Inside the squared circle Randy Orton is one of the WWE's most deadly superstars. He's also one of the best; a third generation wrestler who has become a legend in his own right, known as "The Viper" for the way he can strike from out of nowhere. If only acting was as easy as hitting his patented RKO, because Orton's second crack at taking on a WWE Studios franchise, The Condemned 2, is one botched spot after another.
Only two years ago Orton starred in the dismal 12 Rounds 2: Reloaded, notable for giving the athletic superstar nothing especially athletic to do. The Condemned 2 is a sequel to the 2007 film that starred Stone Cold Steve Austin, one of the biggest flops in WWE Studios history despite being one of their better projects. The basic "kill or be killed" premise remains the same, only it's never exploited in a way that is remotely compelling. Orton plays bounty hunter Will Tanner, and when we meet him and his team through a series of hyper cool G.I. Joe-esque profiles, they're on the hunt for a major pay day capturing the leader (Wes Studi, given little to do) of a Hunger Games-esque tournament in which contestants are forced to kill one another in televised matches. The operation goes south quickly, the team loses out on some major cash, and Will is in trouble with the law. Turns out law enforcement aren't so cool with the whole bounty hunter thing.
"The Viper" becomes the prey when Raul (Steven Michael Quezada) rebuilds the death match operation and makes Will his primary target. It's not long before Will is kidnapped and thrown into a life or death fight for survival against his former squad, while a bunch of rich fat-cats bet on his chances of survival. What worked in the first film was not only Austin's ability to channel his in-ring character's ornery attitude, but the colorful cast of warriors he was surrounded by who brought an array of interesting fighting styles.
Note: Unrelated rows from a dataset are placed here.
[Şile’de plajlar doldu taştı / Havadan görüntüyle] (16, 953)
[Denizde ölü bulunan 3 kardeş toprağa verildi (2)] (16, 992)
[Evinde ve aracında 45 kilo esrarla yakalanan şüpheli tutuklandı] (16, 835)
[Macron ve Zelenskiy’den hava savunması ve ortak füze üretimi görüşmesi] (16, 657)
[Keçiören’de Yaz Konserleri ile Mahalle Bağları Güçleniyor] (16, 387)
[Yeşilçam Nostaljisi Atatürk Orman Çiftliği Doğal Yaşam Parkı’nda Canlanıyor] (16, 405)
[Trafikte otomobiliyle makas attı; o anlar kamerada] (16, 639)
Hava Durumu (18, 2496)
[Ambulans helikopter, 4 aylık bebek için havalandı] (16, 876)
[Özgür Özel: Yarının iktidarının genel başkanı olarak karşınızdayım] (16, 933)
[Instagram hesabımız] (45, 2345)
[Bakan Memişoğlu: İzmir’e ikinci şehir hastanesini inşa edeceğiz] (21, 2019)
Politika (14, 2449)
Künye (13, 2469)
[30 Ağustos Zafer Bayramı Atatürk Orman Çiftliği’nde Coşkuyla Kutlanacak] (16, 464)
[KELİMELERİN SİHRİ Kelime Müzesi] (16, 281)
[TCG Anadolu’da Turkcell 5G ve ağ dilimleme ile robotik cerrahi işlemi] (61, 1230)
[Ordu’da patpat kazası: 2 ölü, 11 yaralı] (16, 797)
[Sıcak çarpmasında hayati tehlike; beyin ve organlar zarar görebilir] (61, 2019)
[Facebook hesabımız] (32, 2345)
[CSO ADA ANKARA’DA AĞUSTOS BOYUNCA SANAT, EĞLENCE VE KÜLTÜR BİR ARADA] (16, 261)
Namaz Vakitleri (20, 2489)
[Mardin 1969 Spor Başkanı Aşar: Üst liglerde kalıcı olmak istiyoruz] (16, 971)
This film, which is directed by the generally reliable if unspectacular Roel Reine, is littered with characters WWE would be looking to "future endeavor" at their earliest convenience. Unfortunately that extends to Orton's performance as Will, which is flat and droning like one of his lengthy promos on WWE TV. His opponents are a mish-mash of boring soldiers taking pot shots at him through rifle scopes, or littering the desert sand with land mines. It's a complete waste of an idea that could be executed to make a fun, over-the-top action movie.
The only one appearing to be having any fun is Eric Roberts, who yucks it up as Will's father. He's an old hat at exactly this kind of schlock, and acquits himself well in a role that is both comic relief and red herring. But there's just not much else this film does well. Reine is pretty good at blowing stuff up, and there are a few explosions he probably got a kick out of, but this is a generically choreographed film from start to finish.
There's still potential for the franchise to rebound, and given the resiliency of WWE Studios films it will be given every chance to do just that. But the Randy Orton as leading man experiment has taken another loss, and probably should just stay down for the count.